1. Field of the Invention
The present invention relates to a thin film transistor, a method of manufacturing the same, a display apparatus having the same and a method of manufacturing the display apparatus. More particularly, the present invention relates to a thin film transistor for an array substrate of a display apparatus, a method of manufacturing the thin film transistor, a display apparatus having the thin film transistor and a method of manufacturing the display apparatus.
2. Description of the Related Art
In general, a liquid crystal display apparatus includes an array substrate and a color filter substrate. The array substrate includes a thin film transistor acting as a switching device and a pixel electrode electrically connected to the thin film transistor to receive a pixel voltage. The color filter substrate includes a common electrode.
The thin film transistor includes a gate line formed with a gate electrode, a gate insulating layer for the gate line, a channel pattern on the gate insulating layer, a data line formed with a source electrode and a drain electrode.

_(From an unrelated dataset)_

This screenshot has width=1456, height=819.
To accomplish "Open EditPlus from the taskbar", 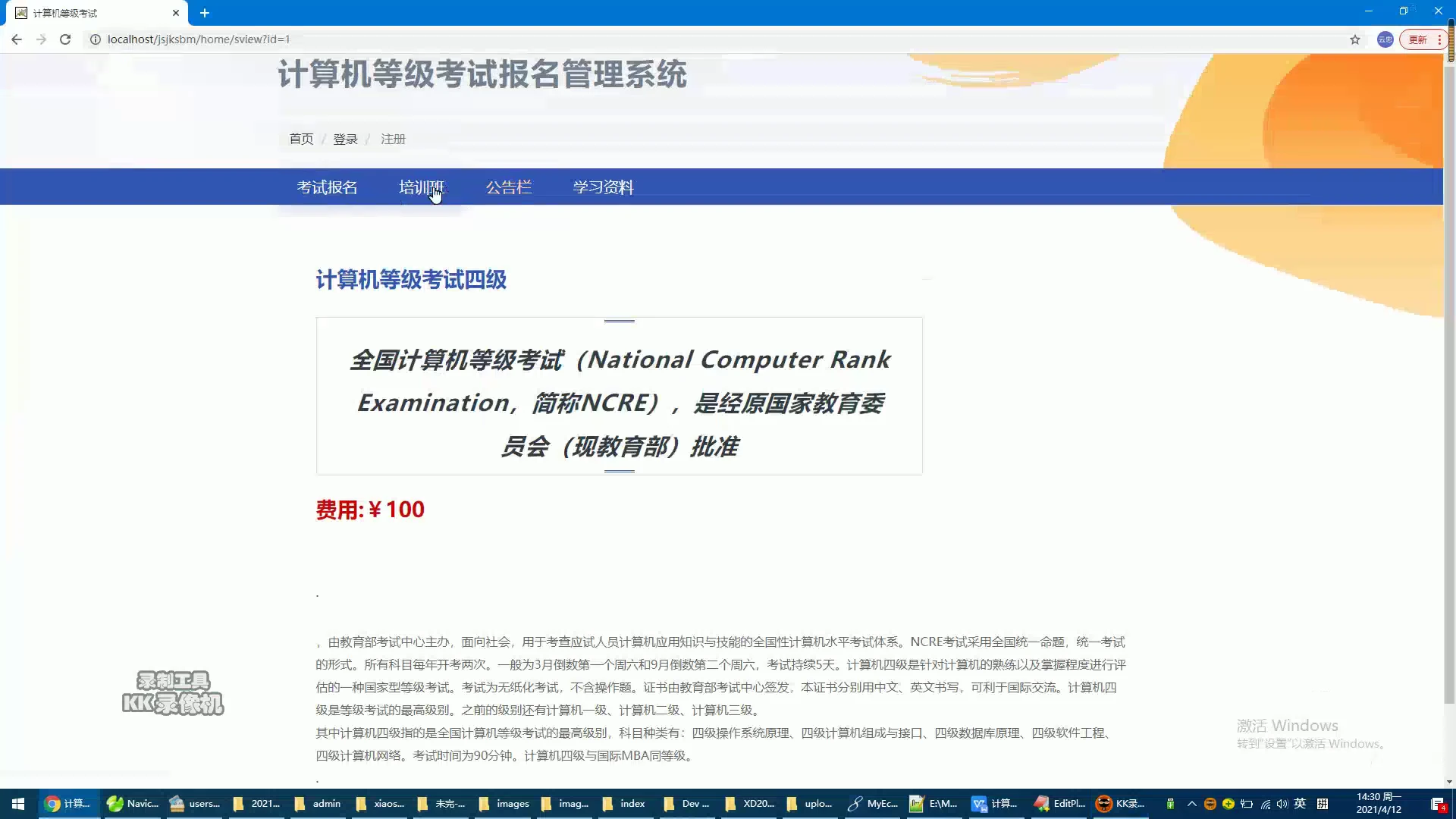I will tap(1059, 804).
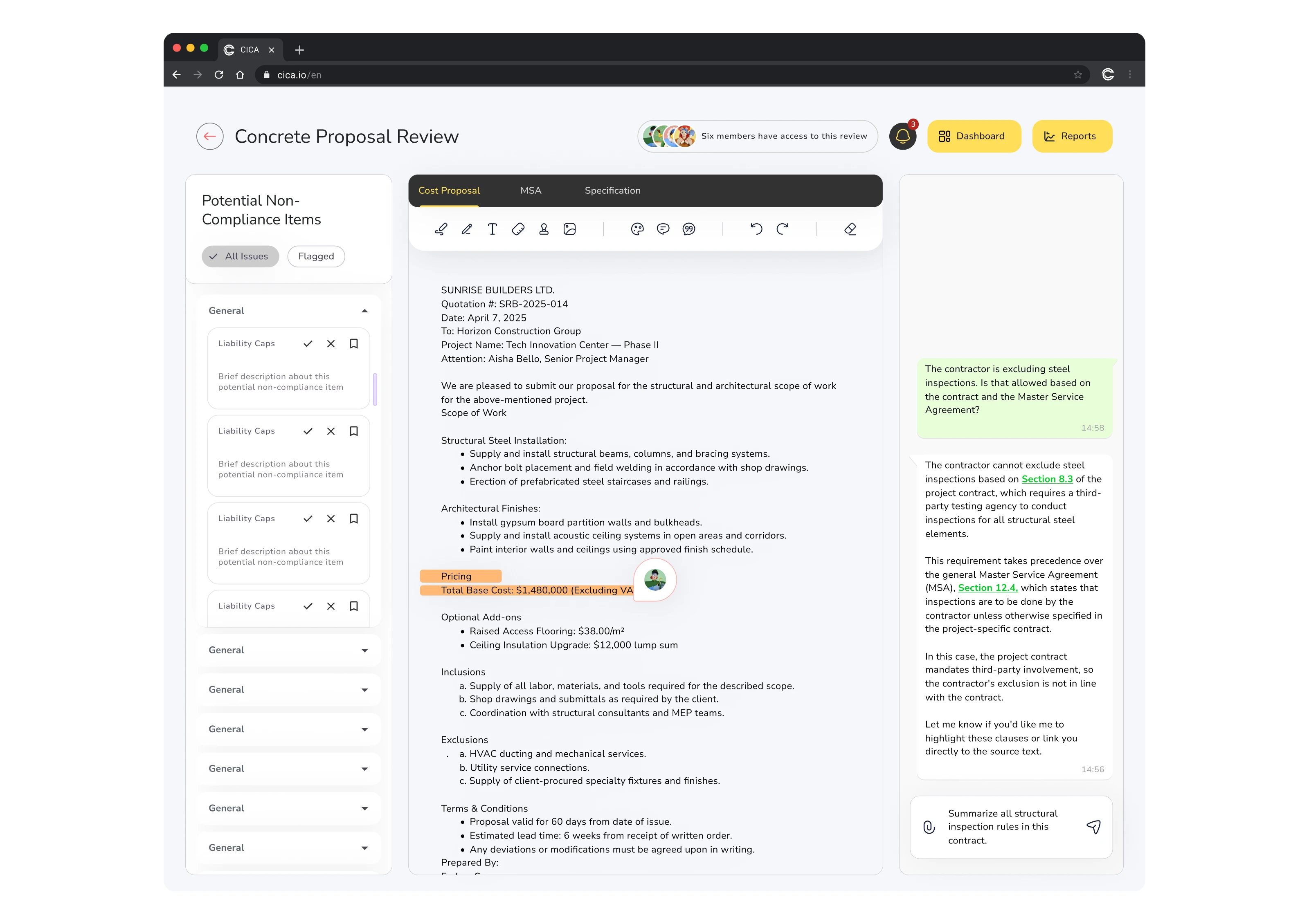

Recently, signal lines such as the gate line, the data line, etc., have become longer due to an increase in the size of the liquid crystal display apparatus. As a result of the signal lines being longer, signals applied to the signal lines are delayed or distorted. In order to prevent the delay and distortion of the signals, the signal lines include a low-resistance metal such as aluminum (Al), aluminum alloy and the like.
However, an undesirable irregularity forms on the low-resistance metal (e.g., aluminum) when heat is applied. More specifically, when the aluminum is heated to a high temperature of about 180 degrees, concave-convex portions are formed on a surface of the aluminum due to compressive stress between aluminum atoms of the aluminum. Where the data line includes aluminum, the aluminum makes contact with a conductive adhesive layer (which may be an N+ doped amorphous silicon layer under the data line) that enhances the contact resistance between the aluminum and the conductive adhesive layer. The enhanced contact resistance causes the aluminum to disperse into the conductive adhesive layer under high temperature, forming the irregularity.
Further, when the conductive adhesive layer is etched to form a channel layer, the conductive adhesive layer pattern is exposed outside the source electrode, the drain electrode or the data line. As a result, an undesirable after-image occurs on the liquid crystal display apparatus.
A method of forming a display apparatus without the above problems is desired.